→ EXERCISE DIRECTIONS
The required output is every entry, printed exactly as written.

→ STUDY MATERIAL
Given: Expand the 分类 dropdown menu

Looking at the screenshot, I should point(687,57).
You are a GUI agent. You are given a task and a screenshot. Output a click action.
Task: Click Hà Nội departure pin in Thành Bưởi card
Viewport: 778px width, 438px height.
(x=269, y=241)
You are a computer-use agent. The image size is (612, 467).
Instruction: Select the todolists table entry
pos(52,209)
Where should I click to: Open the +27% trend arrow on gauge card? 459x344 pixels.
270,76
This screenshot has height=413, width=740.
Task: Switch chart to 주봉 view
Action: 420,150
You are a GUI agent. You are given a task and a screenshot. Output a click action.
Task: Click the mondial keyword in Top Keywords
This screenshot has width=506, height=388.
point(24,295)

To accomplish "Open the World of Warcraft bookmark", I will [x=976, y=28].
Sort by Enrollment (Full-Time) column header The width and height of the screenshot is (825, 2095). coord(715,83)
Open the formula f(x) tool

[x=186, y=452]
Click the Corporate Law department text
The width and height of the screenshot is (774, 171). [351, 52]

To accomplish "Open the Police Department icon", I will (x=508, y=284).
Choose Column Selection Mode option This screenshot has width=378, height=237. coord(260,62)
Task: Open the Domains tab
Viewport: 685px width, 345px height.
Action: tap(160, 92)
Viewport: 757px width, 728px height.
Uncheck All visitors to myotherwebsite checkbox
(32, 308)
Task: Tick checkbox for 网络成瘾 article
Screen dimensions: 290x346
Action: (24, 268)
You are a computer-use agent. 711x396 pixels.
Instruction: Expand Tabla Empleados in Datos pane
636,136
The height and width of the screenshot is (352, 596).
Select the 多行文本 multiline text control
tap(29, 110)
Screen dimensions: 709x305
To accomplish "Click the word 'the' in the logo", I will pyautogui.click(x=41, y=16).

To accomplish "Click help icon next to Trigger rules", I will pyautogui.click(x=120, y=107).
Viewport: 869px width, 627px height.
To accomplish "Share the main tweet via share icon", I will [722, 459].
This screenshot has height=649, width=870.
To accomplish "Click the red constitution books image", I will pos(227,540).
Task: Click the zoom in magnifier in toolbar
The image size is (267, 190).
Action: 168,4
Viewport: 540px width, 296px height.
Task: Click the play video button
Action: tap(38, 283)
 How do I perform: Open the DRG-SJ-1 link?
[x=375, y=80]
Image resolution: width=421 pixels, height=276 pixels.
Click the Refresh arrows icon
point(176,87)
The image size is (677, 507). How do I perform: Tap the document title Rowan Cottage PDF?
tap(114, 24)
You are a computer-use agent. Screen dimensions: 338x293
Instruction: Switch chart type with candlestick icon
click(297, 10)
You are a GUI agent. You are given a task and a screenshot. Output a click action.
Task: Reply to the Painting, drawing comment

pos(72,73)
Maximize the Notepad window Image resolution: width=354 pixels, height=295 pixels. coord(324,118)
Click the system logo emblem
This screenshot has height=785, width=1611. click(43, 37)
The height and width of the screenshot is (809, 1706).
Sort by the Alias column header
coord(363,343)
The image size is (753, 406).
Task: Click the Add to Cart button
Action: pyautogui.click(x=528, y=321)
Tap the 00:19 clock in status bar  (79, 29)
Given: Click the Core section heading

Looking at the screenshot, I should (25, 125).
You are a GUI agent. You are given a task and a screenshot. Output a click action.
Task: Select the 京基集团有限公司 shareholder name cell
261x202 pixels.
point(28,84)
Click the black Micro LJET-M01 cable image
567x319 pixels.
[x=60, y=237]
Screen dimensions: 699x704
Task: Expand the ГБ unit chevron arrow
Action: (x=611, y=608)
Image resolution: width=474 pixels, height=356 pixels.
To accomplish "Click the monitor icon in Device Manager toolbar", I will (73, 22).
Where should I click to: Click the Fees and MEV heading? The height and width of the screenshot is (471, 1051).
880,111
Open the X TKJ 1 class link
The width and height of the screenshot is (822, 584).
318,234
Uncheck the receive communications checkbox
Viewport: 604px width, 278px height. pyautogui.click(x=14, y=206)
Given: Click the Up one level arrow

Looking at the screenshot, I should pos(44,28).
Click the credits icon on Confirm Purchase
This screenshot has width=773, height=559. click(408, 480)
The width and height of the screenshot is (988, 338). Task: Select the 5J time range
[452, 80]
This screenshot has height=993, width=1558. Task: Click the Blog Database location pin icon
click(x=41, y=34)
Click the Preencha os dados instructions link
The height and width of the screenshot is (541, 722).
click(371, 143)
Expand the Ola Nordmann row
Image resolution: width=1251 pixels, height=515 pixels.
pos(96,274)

→ ANSWER SECTION
Given: Expand the 分类 dropdown menu

Looking at the screenshot, I should point(687,57).
You are a GUI agent. You are given a task and a screenshot. Output a click action.
Task: Click Hà Nội departure pin in Thành Bưởi card
Viewport: 778px width, 438px height.
(x=269, y=241)
You are a computer-use agent. The image size is (612, 467).
Instruction: Select the todolists table entry
pos(52,209)
Where should I click to: Open the +27% trend arrow on gauge card? 459x344 pixels.
270,76
This screenshot has height=413, width=740.
Task: Switch chart to 주봉 view
Action: 420,150
You are a GUI agent. You are given a task and a screenshot. Output a click action.
Task: Click the mondial keyword in Top Keywords
This screenshot has width=506, height=388.
point(24,295)

To accomplish "Open the World of Warcraft bookmark", I will [x=976, y=28].
Sort by Enrollment (Full-Time) column header The width and height of the screenshot is (825, 2095). coord(715,83)
Open the formula f(x) tool

[x=186, y=452]
Click the Corporate Law department text
The width and height of the screenshot is (774, 171). [351, 52]

To accomplish "Open the Police Department icon", I will (x=508, y=284).
Choose Column Selection Mode option This screenshot has width=378, height=237. coord(260,62)
Task: Open the Domains tab
Viewport: 685px width, 345px height.
Action: tap(160, 92)
Viewport: 757px width, 728px height.
Uncheck All visitors to myotherwebsite checkbox
(32, 308)
Task: Tick checkbox for 网络成瘾 article
Screen dimensions: 290x346
Action: (24, 268)
You are a computer-use agent. 711x396 pixels.
Instruction: Expand Tabla Empleados in Datos pane
636,136
The height and width of the screenshot is (352, 596).
Select the 多行文本 multiline text control
tap(29, 110)
Screen dimensions: 709x305
To accomplish "Click the word 'the' in the logo", I will pyautogui.click(x=41, y=16).

To accomplish "Click help icon next to Trigger rules", I will pyautogui.click(x=120, y=107).
Viewport: 869px width, 627px height.
To accomplish "Share the main tweet via share icon", I will [722, 459].
This screenshot has height=649, width=870.
To accomplish "Click the red constitution books image", I will pos(227,540).
Task: Click the zoom in magnifier in toolbar
The image size is (267, 190).
Action: 168,4
Viewport: 540px width, 296px height.
Task: Click the play video button
Action: tap(38, 283)
 How do I perform: Open the DRG-SJ-1 link?
[x=375, y=80]
Image resolution: width=421 pixels, height=276 pixels.
Click the Refresh arrows icon
point(176,87)
The image size is (677, 507). How do I perform: Tap the document title Rowan Cottage PDF?
tap(114, 24)
You are a computer-use agent. Screen dimensions: 338x293
Instruction: Switch chart type with candlestick icon
click(297, 10)
You are a GUI agent. You are given a task and a screenshot. Output a click action.
Task: Reply to the Painting, drawing comment

pos(72,73)
Maximize the Notepad window Image resolution: width=354 pixels, height=295 pixels. coord(324,118)
Click the system logo emblem
This screenshot has height=785, width=1611. click(43, 37)
The height and width of the screenshot is (809, 1706).
Sort by the Alias column header
coord(363,343)
The image size is (753, 406).
Task: Click the Add to Cart button
Action: pyautogui.click(x=528, y=321)
Tap the 00:19 clock in status bar  (79, 29)
Given: Click the Core section heading

Looking at the screenshot, I should (25, 125).
You are a GUI agent. You are given a task and a screenshot. Output a click action.
Task: Select the 京基集团有限公司 shareholder name cell
261x202 pixels.
point(28,84)
Click the black Micro LJET-M01 cable image
567x319 pixels.
[x=60, y=237]
Screen dimensions: 699x704
Task: Expand the ГБ unit chevron arrow
Action: (x=611, y=608)
Image resolution: width=474 pixels, height=356 pixels.
To accomplish "Click the monitor icon in Device Manager toolbar", I will (73, 22).
Where should I click to: Click the Fees and MEV heading? The height and width of the screenshot is (471, 1051).
880,111
Open the X TKJ 1 class link
The width and height of the screenshot is (822, 584).
318,234
Uncheck the receive communications checkbox
Viewport: 604px width, 278px height. pyautogui.click(x=14, y=206)
Given: Click the Up one level arrow

Looking at the screenshot, I should pos(44,28).
Click the credits icon on Confirm Purchase
This screenshot has width=773, height=559. click(408, 480)
The width and height of the screenshot is (988, 338). Task: Select the 5J time range
[452, 80]
This screenshot has height=993, width=1558. Task: Click the Blog Database location pin icon
click(x=41, y=34)
Click the Preencha os dados instructions link
The height and width of the screenshot is (541, 722).
click(371, 143)
Expand the Ola Nordmann row
Image resolution: width=1251 pixels, height=515 pixels.
pos(96,274)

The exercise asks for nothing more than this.